There was a case in the Calcutta High Court in July 1947, an appeal actually. “One Dinesh Chandra Guha is alleged to have effected alteration in the water pipe of his house by persons who are not plumbers licensed by the municipality.” Hence, Guha violated the provisions of municipal laws. “The learned magistrate trying the case has found that the alteration was effected by Dinesh Chandra Guha employing certain Ooriya mistries. The magistrate also found that the Ooriya mistries were not licensed plumbers.” Plumbers from Odisha are not a new phenomenon, at least in Kolkata.
Migration studies for Kolkata, around the time of Independence, report Odia workers were employed in plumbing, gas and electrical works. There was a suggestion that Muslim plumbers emigrated to East Pakistan after Independence and the vacuum they left was filled by plumbers from Odisha. I can’t figure out if this was statistically large. In any event, there have been plenty of Odia plumbers in Kolkata and there are plenty of Odia plumbers everywhere in India now. Every plumber you encounter seems to be from Odisha.
Indeed, one can narrow down our search and say every plumber is from Kendrapara, narrow it down further and say every plumber is from Pattamundai.
Pattamundai is a tehsil (a revenue block) and also an urban local body/municipality. The population of the notified area committee (for our purposes, synonymous with the town) of Pattamundai was 36,528 in 2011 Census. Pattamundai tehsil, with 155 villages, had a population of 219,063. There are figures floating around, which suggest that 100,000 plumbers from Odisha work in different parts of India, not including those who work abroad, such as in the Middle East. It seems implausible that all of them are from Pattamundai.
Indeed, they are not. They are mostly from Kendrapara, but also from tehsils like Aul (population of 139,628 in 2011), Rajkanika (population of 140,807) and Rajnagar (population of 163,450).

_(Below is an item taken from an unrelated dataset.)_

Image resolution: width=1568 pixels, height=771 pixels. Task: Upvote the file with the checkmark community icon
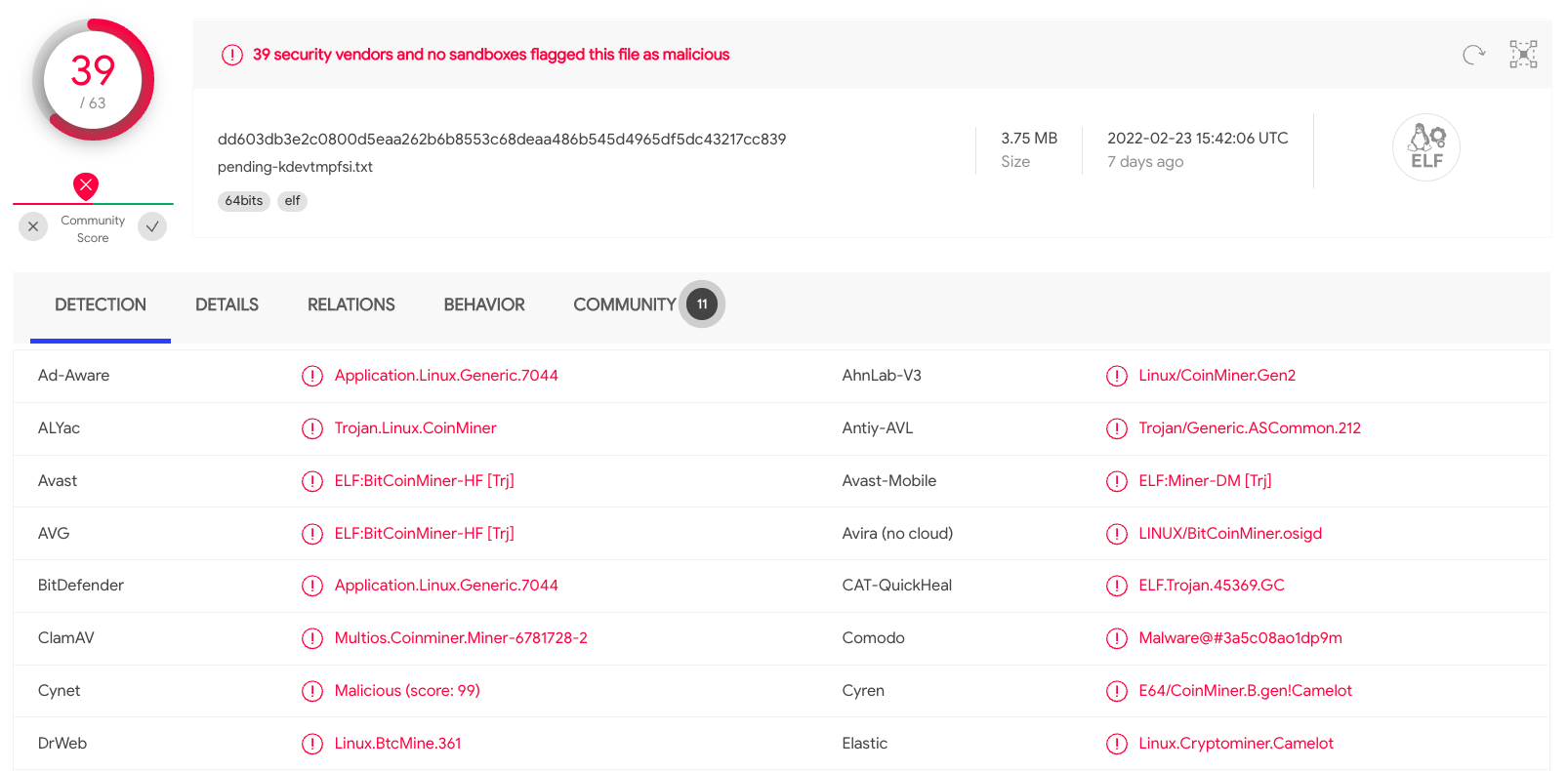coord(152,226)
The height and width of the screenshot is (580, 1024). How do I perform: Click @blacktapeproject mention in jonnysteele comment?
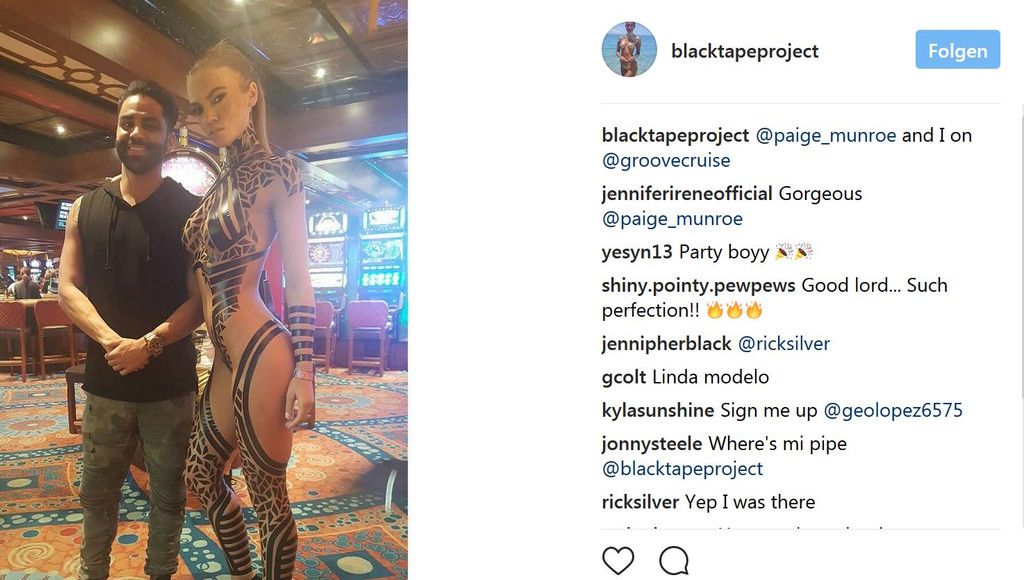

There was a 2015 out-migration study for Odisha and for Kendrapara district, it gave an out-migration rate (defined as percentage of households who had a migrant) of 47 per cent, and an absolute figure of 143,782.
True, all these migrants were not plumbers. But the study also said they were generally skilled workers in construction, especially plumbers and masons. Therefore, the 100,000 figure is believable. Why are there so many plumbers from Kendrapara? This is usually ascribed to the State Institute of Plumbing Technology (SIPT) in Pattamundai. But that’s at best a partial answer. The institute was established in 2010 and plumbers from Odisha predate this institute.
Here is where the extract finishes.